Walls, of course, were the subject of their famous feud.
Shortly after celebrating a large outdoor Mass at the Mexican border last year, Francis said that people who think only of building barriers instead of bridges are “not Christian.” Trump dismissed the comments as “disgraceful” and called the Pope a pawn of the Mexican government.
It was catnip to a culture that feasts on conflict: A politician and Pope sparring in the middle of a heated presidential election. But neither man seemed eager to continue the clash. The Vatican said Francis’ comments were “not a personal attack,” and Trump said he “doesn’t like fighting with the Pope.”
Still, the Pope continued to condemn Trump-like political rhetoric, even if he never named Trump himself. The day before the presidential election, he warned Christians not to be tempted by “the false security of physical or social walls.”
“Dear brothers and sisters,” he said, “all walls fall. All of them. Do not be fooled.”
After the election, several of Francis’ closest American allies picked up the Pope’s banner, sounding ready to lead an anti-Trump resistance.
“What keeps despots, dictators awake at night, what topples evil empires is the little person who goes into the square in the middle of the town in the dark of the night and scrawls on the wall, ‘No,’” Cardinal Joseph Tobin of Newark, New Jersey, said earlier this month at a rally to support a Mexican immigrant threatened with deportation.
“And I want to say to you, we are the ‘No’ that God scrawls on the wall.”
Bishop Daniel Flores said his flock in the border town of Brownsville, Texas, is anxious about the anti-immigrant rhetoric coming from the highest levels of government.
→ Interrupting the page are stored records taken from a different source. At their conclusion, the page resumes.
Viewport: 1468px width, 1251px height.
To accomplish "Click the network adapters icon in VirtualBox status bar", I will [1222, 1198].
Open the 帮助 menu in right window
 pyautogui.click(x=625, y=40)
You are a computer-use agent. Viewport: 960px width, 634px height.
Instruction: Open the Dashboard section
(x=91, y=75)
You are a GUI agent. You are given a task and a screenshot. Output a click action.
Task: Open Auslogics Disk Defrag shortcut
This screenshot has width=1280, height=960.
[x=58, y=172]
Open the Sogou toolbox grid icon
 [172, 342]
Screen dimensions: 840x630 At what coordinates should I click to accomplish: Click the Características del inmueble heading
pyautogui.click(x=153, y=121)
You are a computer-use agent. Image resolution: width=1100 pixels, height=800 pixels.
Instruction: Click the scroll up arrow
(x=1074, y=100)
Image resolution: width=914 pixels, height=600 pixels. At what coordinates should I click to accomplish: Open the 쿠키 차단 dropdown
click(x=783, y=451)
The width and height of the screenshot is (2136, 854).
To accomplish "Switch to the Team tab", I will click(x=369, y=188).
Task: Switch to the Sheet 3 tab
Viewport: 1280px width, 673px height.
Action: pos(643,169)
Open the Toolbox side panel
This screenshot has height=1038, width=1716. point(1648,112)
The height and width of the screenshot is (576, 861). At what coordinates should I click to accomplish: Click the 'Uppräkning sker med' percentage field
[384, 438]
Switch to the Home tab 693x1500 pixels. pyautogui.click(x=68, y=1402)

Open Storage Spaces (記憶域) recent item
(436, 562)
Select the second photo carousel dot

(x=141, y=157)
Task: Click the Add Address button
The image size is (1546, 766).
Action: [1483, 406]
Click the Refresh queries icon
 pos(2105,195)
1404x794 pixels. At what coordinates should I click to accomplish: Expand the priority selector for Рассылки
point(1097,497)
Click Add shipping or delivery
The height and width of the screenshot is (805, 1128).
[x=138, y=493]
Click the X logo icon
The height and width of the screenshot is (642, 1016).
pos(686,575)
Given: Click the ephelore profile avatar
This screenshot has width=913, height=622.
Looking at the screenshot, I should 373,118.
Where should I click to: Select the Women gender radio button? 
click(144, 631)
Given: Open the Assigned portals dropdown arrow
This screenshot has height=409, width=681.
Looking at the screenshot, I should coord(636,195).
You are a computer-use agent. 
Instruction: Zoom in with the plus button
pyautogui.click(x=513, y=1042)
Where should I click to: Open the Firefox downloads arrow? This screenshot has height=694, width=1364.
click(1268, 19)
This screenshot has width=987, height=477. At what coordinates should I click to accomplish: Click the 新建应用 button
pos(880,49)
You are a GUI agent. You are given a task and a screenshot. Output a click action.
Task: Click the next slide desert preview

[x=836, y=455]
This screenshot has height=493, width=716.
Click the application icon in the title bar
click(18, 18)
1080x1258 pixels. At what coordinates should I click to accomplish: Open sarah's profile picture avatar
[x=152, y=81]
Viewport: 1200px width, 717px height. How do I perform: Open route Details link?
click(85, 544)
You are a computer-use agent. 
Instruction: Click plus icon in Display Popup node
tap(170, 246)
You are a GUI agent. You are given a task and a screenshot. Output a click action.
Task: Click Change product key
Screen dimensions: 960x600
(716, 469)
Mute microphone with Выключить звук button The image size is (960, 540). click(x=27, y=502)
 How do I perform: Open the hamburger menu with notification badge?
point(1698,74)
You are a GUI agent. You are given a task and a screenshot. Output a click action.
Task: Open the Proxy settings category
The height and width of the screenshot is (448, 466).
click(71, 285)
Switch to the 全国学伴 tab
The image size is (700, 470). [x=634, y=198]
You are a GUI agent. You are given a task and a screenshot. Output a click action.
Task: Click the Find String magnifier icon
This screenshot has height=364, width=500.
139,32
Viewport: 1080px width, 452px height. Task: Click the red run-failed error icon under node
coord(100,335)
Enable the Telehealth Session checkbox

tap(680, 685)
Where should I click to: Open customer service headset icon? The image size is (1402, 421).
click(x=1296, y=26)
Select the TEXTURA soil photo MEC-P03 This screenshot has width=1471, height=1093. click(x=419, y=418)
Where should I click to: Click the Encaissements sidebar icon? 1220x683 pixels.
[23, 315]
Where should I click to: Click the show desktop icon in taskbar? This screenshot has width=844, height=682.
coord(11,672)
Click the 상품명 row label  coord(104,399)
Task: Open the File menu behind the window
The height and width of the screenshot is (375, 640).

They wanted the Pope to say something about it to Trump.
“People here see the Pope as someone who defends the integrity of immigrants’ identity,” Flores said. “They are hoping, when he meets the President, that there may be some progress in understanding, especially in halting efforts to dehumanize the immigrant population.”
Still, most experts said before the meeting they didn’t expect Francis to take Trump to the woodshed – or drag him to the confessional booth.
At a recent news conference, the Pope said he wouldn’t judge Trump before their meeting or seek to convert him on political issues. Instead, he’d look for areas of agreement.
“Always there are doors that are not closed. Look for the doors that are at least a little bit open, enter and talk about common things and go on. Step by step.”